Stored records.

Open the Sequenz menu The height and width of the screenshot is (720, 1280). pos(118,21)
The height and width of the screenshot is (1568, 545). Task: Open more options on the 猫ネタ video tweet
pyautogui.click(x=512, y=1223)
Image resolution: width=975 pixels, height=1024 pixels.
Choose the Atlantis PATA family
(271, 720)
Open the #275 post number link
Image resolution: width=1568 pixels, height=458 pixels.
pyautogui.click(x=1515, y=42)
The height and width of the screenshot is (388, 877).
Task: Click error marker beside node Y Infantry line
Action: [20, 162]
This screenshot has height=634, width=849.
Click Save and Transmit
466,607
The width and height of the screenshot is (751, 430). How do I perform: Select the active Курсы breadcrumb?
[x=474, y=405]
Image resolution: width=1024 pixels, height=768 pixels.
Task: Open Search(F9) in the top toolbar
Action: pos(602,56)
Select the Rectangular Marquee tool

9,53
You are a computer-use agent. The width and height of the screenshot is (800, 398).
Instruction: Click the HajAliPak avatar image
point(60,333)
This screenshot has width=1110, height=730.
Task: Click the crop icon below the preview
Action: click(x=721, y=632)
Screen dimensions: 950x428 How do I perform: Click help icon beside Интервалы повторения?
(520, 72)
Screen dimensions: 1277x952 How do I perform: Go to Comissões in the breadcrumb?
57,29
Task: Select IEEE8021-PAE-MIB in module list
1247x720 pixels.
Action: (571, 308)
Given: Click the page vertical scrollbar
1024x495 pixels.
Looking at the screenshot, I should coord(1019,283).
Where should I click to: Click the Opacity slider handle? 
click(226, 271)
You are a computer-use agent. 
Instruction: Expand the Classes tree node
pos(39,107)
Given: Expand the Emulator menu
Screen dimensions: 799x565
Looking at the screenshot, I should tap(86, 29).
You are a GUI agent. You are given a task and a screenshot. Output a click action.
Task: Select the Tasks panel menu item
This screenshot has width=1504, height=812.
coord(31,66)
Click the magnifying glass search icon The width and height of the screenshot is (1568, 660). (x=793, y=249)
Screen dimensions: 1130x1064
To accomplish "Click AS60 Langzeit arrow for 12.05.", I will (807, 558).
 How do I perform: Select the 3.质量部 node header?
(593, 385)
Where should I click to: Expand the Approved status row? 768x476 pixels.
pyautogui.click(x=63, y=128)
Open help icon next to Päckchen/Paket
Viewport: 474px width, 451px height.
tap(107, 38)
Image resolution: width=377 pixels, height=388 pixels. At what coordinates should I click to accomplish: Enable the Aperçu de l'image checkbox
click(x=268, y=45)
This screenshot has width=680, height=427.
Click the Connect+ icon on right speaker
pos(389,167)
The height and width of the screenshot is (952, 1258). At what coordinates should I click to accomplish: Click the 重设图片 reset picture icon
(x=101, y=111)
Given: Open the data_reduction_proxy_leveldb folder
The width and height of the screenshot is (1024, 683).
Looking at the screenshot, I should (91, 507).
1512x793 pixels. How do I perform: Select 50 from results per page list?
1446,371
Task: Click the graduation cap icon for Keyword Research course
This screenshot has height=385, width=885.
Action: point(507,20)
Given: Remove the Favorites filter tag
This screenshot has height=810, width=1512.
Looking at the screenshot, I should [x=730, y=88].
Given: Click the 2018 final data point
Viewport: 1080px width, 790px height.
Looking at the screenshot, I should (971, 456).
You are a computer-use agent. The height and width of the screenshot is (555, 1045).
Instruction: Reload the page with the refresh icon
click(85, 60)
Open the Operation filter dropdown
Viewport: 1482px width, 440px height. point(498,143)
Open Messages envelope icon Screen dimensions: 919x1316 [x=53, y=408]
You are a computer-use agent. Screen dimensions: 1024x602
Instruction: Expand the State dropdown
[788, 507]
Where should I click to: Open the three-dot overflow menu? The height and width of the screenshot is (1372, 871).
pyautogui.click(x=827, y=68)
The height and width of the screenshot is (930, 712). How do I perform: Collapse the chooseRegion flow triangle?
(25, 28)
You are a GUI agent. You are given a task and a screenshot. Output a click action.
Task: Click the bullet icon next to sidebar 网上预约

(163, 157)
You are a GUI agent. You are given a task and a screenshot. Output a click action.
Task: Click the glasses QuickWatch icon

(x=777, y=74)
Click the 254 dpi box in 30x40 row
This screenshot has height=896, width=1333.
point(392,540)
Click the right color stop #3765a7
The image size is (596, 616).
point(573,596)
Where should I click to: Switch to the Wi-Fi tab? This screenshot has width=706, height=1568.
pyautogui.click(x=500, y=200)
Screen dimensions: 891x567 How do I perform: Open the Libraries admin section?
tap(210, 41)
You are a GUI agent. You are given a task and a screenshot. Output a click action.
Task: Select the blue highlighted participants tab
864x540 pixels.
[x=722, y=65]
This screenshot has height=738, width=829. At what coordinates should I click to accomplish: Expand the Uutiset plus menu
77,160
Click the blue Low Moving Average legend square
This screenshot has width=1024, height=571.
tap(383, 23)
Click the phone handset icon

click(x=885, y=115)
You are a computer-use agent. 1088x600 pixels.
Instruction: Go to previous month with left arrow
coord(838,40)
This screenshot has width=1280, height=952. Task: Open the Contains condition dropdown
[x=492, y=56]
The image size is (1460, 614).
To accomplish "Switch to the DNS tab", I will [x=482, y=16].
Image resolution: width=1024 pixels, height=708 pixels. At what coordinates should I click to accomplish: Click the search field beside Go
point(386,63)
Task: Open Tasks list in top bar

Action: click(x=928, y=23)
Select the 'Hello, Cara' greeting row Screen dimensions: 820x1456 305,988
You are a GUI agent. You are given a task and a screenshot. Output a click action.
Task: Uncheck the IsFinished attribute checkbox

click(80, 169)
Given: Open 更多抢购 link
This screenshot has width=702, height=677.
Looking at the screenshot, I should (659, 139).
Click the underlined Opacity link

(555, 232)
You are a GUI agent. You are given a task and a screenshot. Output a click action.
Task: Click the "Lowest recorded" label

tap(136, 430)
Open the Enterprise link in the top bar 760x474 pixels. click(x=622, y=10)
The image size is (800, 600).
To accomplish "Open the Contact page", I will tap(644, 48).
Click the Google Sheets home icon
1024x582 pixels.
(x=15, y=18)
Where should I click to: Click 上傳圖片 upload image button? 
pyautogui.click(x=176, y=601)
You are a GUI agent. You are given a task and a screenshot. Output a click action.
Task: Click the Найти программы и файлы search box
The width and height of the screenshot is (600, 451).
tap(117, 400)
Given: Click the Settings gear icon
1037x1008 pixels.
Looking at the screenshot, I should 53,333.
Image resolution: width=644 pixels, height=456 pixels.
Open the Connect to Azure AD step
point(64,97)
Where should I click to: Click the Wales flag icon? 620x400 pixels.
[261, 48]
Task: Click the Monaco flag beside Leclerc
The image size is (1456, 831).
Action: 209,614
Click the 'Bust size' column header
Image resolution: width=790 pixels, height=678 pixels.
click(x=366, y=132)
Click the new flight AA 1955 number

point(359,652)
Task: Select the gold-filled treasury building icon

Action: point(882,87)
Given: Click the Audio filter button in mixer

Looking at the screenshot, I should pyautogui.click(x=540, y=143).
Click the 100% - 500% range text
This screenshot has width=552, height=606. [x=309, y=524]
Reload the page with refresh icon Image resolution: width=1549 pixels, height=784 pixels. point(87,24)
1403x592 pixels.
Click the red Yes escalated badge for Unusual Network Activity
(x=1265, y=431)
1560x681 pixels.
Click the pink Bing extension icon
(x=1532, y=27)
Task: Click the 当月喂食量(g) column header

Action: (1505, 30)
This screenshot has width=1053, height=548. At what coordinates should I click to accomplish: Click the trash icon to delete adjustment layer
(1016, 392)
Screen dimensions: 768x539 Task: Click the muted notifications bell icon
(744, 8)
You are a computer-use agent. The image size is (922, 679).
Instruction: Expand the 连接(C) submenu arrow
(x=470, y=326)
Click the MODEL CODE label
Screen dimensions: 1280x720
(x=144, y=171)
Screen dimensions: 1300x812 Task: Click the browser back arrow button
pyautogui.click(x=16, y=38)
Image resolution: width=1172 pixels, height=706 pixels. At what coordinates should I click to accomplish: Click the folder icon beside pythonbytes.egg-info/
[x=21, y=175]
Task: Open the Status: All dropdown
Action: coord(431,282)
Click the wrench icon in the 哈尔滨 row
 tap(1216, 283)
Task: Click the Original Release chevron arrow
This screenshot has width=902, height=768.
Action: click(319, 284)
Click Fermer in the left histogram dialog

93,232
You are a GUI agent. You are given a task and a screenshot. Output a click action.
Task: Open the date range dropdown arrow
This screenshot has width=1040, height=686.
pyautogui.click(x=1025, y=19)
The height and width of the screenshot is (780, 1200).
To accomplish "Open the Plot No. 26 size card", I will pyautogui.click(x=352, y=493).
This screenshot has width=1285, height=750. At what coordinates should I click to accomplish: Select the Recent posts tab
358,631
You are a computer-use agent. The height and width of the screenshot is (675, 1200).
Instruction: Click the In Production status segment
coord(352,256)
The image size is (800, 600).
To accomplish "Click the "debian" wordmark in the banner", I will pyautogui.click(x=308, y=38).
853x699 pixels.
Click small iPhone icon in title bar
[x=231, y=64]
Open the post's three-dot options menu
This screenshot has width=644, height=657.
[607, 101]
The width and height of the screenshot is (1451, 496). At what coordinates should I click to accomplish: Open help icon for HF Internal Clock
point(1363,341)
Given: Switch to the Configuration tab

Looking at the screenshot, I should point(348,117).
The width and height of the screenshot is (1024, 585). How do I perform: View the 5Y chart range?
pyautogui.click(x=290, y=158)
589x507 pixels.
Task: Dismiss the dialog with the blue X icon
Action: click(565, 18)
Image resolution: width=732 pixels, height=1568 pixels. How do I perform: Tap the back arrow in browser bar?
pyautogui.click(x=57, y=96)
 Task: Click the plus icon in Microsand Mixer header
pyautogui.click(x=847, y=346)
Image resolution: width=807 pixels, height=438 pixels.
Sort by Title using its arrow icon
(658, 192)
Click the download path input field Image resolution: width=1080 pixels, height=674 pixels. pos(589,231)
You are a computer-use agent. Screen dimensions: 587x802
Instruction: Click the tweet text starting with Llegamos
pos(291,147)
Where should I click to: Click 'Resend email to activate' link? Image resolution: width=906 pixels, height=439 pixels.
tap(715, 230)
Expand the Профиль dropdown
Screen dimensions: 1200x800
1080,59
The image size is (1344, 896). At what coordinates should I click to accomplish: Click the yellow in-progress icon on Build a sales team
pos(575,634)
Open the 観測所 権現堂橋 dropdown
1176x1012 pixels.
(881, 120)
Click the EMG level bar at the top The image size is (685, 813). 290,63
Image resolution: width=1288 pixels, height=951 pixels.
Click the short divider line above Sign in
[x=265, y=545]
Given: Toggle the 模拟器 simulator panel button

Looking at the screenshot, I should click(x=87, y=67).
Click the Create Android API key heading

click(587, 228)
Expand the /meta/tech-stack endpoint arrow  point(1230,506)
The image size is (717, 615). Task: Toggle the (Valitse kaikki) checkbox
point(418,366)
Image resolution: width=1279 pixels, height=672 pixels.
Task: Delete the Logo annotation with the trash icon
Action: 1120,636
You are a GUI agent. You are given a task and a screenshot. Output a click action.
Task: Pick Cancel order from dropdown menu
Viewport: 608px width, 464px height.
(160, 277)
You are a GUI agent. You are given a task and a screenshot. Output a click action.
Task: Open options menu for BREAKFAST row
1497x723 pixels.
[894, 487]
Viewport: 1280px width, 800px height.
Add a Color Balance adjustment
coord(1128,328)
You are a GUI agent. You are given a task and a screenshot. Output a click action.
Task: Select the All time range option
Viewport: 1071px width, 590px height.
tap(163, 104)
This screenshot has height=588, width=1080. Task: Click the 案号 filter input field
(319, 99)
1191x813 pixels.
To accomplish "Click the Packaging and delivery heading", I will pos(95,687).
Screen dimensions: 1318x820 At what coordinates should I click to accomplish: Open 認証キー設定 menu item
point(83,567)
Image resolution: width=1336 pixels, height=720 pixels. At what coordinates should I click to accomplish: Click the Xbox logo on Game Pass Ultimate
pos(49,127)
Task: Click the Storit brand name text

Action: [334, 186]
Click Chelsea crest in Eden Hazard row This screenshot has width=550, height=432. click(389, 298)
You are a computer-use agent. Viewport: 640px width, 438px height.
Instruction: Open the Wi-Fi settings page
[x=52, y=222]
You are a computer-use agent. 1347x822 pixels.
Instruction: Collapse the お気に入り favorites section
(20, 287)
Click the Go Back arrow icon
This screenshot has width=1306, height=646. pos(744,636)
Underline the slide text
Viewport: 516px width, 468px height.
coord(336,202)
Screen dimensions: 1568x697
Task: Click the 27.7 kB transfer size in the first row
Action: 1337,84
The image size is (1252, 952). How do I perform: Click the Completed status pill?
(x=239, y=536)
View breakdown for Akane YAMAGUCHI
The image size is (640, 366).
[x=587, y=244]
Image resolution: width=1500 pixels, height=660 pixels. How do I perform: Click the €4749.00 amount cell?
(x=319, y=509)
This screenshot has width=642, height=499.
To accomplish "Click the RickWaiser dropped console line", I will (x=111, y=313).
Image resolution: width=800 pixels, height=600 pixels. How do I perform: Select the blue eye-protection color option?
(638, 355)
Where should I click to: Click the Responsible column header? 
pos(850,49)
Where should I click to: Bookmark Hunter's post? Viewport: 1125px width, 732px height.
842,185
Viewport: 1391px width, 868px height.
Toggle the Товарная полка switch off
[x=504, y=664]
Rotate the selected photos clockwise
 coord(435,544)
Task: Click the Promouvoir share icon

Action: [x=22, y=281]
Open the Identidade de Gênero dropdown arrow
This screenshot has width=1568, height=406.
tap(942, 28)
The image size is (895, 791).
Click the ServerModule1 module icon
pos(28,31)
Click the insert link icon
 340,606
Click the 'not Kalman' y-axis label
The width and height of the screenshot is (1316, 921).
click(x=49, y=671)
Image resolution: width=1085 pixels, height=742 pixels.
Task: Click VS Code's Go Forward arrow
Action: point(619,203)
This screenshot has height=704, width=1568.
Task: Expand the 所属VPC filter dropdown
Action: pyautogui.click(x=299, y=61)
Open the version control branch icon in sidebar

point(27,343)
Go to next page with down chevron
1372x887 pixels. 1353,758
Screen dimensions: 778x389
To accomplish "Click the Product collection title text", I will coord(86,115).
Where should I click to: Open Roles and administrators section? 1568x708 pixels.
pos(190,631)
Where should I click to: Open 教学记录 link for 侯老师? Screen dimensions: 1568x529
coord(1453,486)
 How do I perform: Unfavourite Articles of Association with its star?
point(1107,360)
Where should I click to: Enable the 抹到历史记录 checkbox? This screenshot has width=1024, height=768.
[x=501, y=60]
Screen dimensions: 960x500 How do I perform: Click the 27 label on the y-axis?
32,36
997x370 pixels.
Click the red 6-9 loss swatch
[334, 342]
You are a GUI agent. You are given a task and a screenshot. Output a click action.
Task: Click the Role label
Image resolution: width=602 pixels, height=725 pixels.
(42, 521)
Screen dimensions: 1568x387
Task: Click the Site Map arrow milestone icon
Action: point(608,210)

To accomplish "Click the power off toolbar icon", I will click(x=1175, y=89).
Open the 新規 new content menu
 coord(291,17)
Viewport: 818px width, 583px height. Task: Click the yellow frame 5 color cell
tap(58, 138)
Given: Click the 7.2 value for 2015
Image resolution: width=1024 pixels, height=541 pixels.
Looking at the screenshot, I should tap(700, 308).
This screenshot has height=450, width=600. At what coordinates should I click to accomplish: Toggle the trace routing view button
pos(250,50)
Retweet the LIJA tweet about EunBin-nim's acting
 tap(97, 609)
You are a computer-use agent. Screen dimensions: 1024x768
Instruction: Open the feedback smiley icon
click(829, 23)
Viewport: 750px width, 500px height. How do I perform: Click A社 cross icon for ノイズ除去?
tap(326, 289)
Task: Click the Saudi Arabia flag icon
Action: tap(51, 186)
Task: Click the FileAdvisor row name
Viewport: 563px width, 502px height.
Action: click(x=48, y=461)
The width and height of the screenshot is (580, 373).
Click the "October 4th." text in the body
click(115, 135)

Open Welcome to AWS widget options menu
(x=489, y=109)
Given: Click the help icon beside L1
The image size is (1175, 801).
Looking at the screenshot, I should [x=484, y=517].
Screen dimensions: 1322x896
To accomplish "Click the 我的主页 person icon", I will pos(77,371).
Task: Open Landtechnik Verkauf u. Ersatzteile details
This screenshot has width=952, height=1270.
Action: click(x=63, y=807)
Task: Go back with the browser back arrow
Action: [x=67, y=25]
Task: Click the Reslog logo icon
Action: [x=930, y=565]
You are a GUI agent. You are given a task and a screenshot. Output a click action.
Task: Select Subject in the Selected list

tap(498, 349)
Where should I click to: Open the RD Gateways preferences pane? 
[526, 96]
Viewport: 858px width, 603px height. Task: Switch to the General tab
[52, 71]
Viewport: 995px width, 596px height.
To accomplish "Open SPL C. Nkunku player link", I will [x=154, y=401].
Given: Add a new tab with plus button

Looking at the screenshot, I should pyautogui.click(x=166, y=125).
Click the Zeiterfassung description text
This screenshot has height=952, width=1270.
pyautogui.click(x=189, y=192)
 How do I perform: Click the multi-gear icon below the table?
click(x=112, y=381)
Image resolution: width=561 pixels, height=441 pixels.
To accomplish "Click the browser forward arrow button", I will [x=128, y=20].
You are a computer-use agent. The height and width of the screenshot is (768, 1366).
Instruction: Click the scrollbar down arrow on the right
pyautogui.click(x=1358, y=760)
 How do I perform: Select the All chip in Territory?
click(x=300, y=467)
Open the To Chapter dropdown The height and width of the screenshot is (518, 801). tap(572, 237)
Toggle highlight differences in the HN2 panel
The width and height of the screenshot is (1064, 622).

TASK INSTRUCTIONS.
Could you return all lines from the data above that contain the string "computer"?

SOLUTION TO THIS PROBLEM.
You are a computer-use agent. The width and height of the screenshot is (800, 398).
You are a computer-use agent. 
You are a computer-use agent. The height and width of the screenshot is (555, 1045).
You are a computer-use agent. Screen dimensions: 1024x602
You are a computer-use agent. 1088x600 pixels.
You are a computer-use agent. The image size is (922, 679).
You are a computer-use agent. The height and width of the screenshot is (675, 1200).
You are a computer-use agent. Screen dimensions: 587x802
You are a computer-use agent. Viewport: 640px width, 438px height.
You are a computer-use agent. 1347x822 pixels.
You are a computer-use agent. Screen dimensions: 1024x768
You are a computer-use agent. The height and width of the screenshot is (768, 1366).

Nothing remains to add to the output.